◆ Directions for this task ◆
The entries are to be written out word for word, with their images left out.

◆ Dataset content ◆
↓

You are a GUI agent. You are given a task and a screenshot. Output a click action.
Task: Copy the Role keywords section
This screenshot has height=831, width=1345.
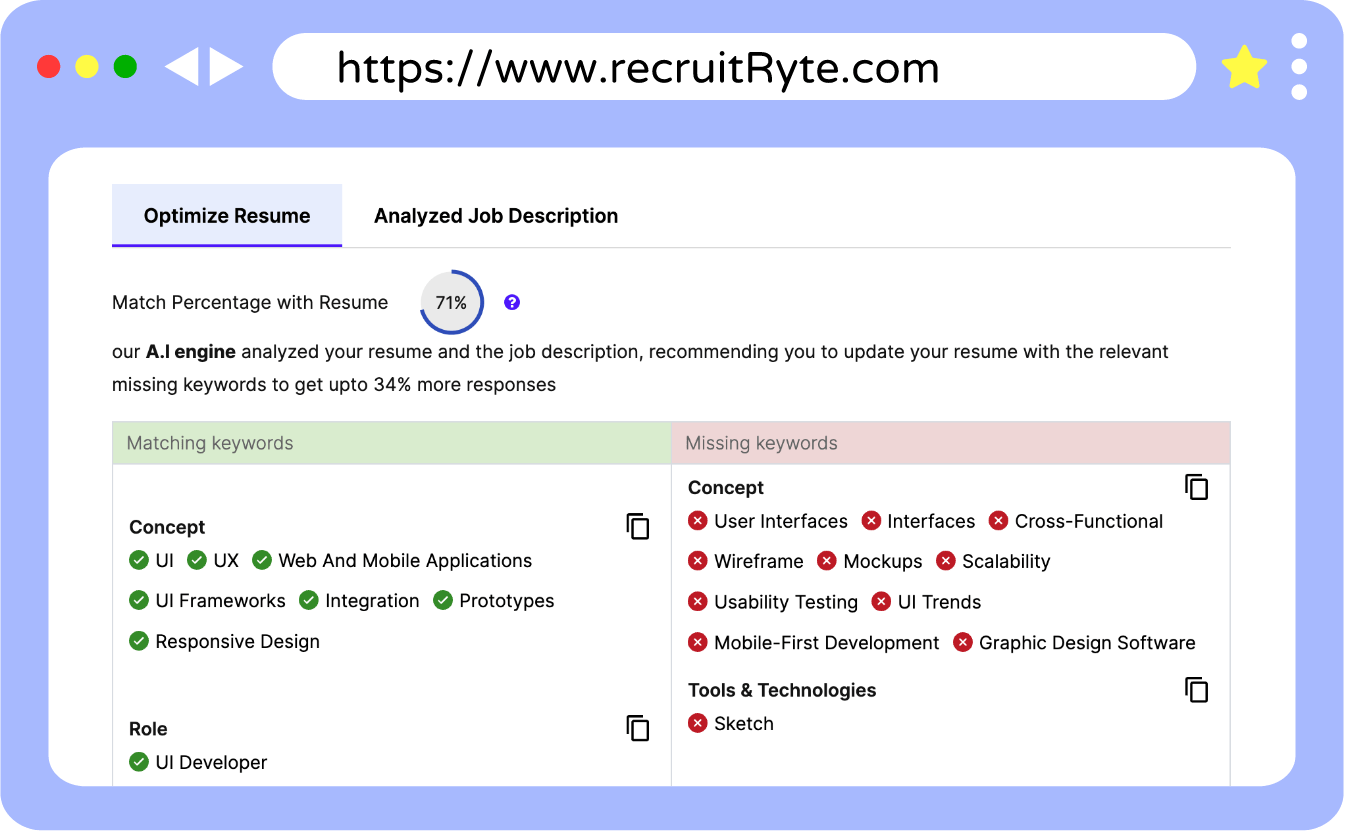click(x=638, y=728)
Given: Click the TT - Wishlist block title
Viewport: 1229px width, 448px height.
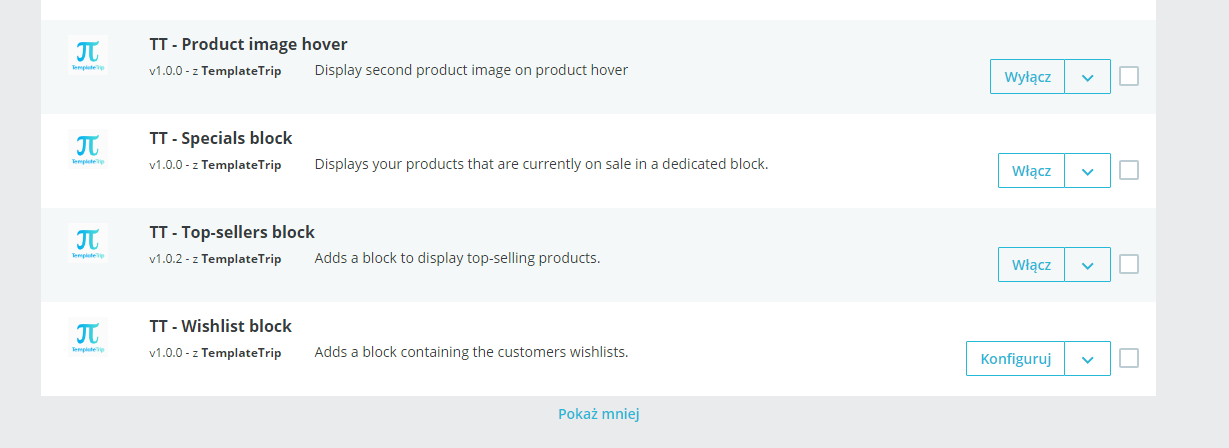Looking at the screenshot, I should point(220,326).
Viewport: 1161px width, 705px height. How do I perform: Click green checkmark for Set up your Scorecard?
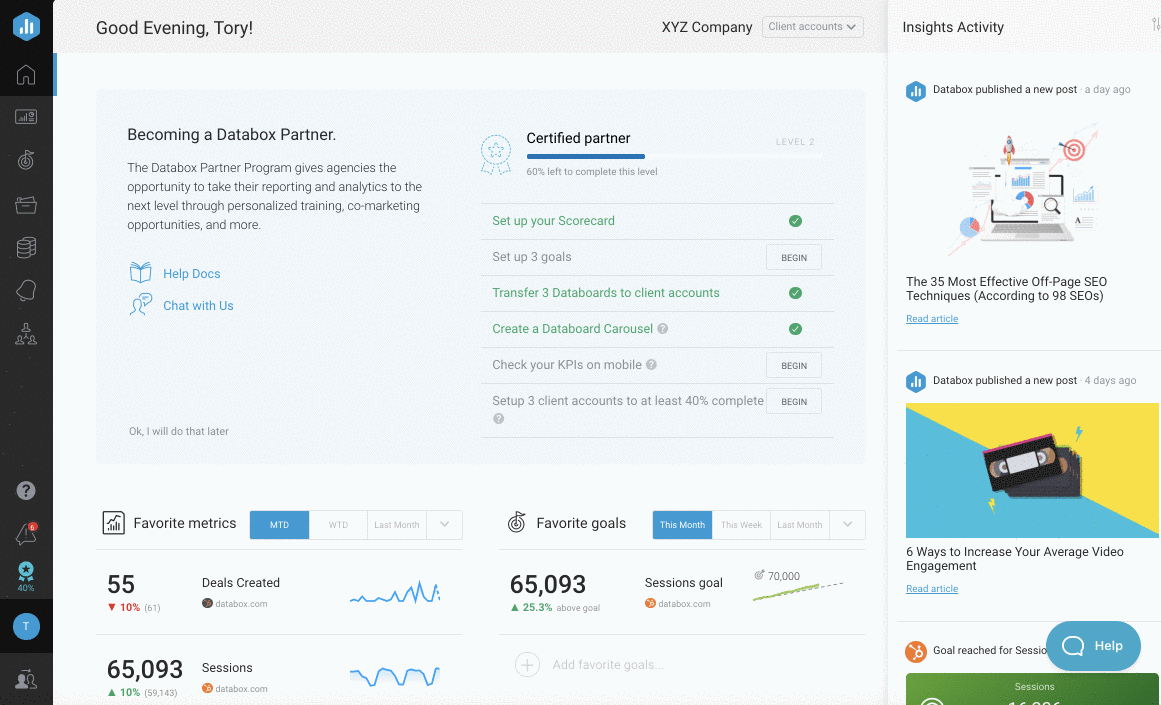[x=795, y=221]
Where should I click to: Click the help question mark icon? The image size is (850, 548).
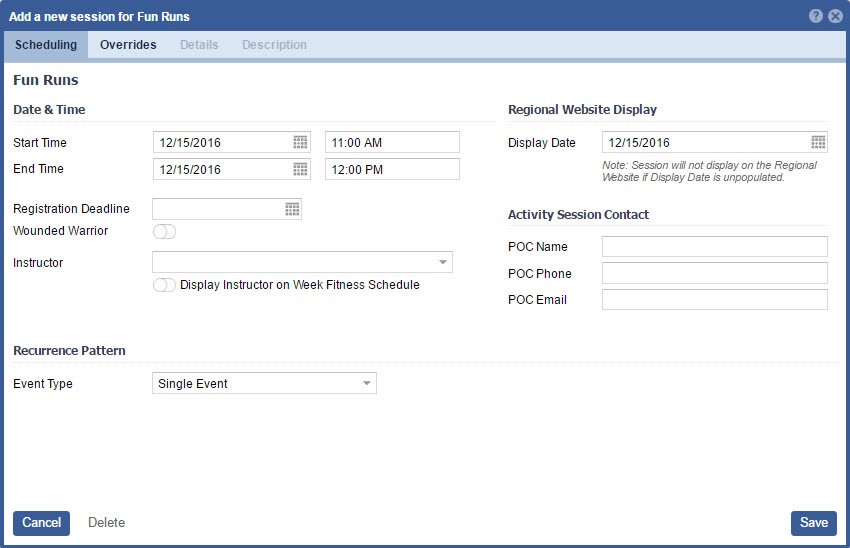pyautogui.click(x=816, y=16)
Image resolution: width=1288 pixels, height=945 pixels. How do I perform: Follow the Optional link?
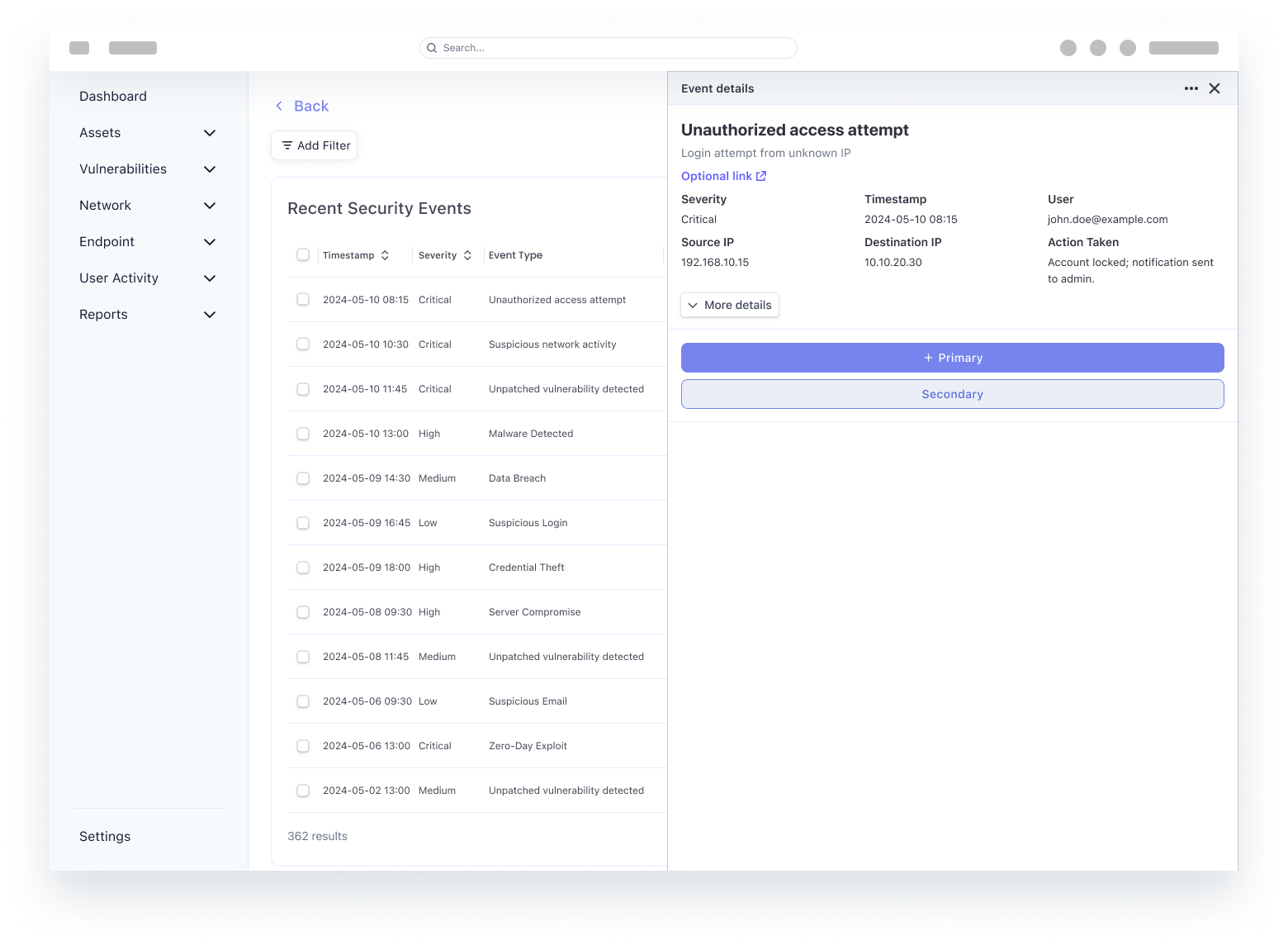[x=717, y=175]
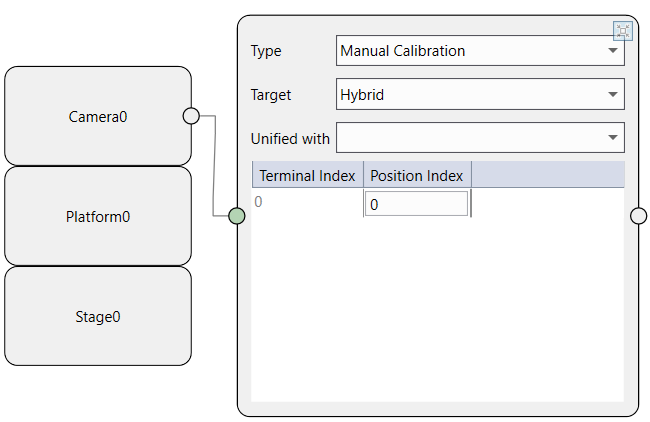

↑

◆ Reply to the exercise ◆
You are a GUI agent. You are given a task and a screenshot. Output a click action.
Task: Copy the Role keywords section
This screenshot has height=831, width=1345.
click(x=638, y=728)
Given: Click the TT - Wishlist block title
Viewport: 1229px width, 448px height.
Looking at the screenshot, I should point(220,326).
Viewport: 1161px width, 705px height. How do I perform: Click green checkmark for Set up your Scorecard?
[x=795, y=221]
Where should I click to: Click the help question mark icon? The image size is (850, 548).
pyautogui.click(x=816, y=16)
Image resolution: width=1288 pixels, height=945 pixels. How do I perform: Follow the Optional link?
[x=717, y=175]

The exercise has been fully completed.